Scan the entries below. Report each line where the string "Uncheck" occurs.

════════════════

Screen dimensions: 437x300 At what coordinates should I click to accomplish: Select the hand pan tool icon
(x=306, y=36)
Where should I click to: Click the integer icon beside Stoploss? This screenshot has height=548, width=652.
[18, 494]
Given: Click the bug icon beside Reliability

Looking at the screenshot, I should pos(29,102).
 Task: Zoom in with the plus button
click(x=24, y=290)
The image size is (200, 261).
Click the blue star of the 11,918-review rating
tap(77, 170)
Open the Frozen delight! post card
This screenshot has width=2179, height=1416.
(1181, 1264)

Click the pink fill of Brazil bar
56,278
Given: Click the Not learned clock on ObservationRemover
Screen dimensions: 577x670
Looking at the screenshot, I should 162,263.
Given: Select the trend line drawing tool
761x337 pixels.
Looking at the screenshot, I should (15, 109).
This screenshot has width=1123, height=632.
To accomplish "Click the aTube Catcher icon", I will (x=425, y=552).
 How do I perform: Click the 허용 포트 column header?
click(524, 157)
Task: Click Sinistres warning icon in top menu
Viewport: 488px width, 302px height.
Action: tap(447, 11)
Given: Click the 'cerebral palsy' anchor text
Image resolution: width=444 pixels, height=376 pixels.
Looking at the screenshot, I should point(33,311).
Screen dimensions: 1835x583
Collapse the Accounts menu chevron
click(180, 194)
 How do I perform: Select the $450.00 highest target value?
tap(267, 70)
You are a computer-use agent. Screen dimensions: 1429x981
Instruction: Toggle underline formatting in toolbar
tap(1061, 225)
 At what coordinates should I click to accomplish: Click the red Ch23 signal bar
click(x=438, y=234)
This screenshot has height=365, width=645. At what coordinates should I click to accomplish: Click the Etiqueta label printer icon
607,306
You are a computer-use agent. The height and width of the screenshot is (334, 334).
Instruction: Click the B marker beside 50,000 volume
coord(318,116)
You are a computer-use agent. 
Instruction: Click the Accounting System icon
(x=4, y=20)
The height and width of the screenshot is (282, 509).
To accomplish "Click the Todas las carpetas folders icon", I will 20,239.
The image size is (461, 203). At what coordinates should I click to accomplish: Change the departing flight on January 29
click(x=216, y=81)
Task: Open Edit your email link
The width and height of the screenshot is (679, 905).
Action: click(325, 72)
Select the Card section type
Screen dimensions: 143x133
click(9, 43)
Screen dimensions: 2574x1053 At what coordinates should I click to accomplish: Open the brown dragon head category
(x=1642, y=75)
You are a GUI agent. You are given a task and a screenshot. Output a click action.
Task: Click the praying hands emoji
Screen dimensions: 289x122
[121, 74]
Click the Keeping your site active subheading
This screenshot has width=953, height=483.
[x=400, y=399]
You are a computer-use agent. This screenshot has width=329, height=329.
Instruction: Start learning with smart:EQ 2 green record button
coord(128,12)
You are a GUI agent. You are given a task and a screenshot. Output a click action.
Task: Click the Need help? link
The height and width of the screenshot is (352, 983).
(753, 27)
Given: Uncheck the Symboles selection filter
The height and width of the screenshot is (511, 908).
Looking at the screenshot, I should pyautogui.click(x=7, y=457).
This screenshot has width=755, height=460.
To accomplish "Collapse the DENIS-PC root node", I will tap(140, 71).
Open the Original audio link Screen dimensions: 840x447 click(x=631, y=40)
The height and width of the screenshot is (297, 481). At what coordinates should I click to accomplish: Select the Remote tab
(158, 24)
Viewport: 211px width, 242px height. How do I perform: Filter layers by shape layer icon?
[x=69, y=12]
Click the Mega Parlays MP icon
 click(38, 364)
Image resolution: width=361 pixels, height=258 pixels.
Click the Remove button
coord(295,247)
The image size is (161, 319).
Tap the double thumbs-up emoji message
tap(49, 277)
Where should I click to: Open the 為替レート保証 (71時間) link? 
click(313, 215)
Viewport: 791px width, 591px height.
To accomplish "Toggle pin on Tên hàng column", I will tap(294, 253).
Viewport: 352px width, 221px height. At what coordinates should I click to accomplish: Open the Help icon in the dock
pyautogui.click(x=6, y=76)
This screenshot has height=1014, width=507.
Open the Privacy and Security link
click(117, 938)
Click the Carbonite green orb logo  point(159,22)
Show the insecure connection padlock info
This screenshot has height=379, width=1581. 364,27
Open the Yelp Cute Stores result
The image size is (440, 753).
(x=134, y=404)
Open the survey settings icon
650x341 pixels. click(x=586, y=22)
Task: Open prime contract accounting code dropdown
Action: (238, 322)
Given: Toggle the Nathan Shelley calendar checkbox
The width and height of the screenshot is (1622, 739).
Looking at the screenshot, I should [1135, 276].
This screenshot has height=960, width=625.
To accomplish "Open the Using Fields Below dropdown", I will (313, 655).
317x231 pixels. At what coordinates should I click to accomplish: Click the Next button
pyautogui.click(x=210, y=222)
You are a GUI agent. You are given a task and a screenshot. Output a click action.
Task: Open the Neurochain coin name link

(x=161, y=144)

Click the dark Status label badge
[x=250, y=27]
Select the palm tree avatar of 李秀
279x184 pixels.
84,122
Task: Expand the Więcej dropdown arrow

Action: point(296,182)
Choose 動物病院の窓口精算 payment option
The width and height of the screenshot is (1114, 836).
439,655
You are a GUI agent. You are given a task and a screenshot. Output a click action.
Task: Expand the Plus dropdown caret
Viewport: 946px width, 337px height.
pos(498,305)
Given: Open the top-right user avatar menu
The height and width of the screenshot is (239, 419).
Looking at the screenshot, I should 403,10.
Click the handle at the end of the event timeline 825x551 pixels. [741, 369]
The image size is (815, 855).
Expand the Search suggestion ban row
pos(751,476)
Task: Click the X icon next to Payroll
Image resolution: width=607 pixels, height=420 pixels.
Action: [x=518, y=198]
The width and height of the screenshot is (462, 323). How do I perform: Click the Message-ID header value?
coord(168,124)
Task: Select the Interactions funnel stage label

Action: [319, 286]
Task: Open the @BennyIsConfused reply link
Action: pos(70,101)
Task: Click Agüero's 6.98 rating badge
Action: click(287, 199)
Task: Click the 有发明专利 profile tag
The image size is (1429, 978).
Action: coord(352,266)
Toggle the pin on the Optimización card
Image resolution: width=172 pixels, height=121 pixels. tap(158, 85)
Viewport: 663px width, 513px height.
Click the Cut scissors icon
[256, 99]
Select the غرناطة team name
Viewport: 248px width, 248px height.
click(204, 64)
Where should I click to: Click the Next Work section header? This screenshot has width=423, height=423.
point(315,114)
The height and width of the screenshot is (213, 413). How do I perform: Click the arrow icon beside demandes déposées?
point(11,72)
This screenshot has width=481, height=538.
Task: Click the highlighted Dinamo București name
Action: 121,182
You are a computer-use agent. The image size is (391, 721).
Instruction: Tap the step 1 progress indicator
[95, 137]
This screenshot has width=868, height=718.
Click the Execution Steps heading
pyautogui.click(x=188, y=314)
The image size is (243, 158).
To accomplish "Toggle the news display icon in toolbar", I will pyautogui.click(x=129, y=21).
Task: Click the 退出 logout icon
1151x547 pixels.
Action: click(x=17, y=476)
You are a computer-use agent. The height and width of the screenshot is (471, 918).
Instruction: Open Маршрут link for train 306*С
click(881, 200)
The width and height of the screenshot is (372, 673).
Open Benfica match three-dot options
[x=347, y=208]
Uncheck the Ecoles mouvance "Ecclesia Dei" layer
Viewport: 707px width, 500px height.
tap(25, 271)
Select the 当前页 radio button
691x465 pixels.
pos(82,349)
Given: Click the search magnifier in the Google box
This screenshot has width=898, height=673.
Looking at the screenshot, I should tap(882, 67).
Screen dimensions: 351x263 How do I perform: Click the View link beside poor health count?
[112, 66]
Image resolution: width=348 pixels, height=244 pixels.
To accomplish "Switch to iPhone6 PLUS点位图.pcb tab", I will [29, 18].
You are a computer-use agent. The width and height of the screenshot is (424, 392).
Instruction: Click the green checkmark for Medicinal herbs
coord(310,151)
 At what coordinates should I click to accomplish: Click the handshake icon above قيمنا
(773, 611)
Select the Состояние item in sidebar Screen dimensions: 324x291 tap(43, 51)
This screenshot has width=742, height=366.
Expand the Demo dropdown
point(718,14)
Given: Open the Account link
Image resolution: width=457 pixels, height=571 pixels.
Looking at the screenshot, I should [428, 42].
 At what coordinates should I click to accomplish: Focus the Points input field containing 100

════════════════

• _Response_:
Given: Uncheck the Symboles selection filter
Uncheck the Ecoles mouvance "Ecclesia Dei" layer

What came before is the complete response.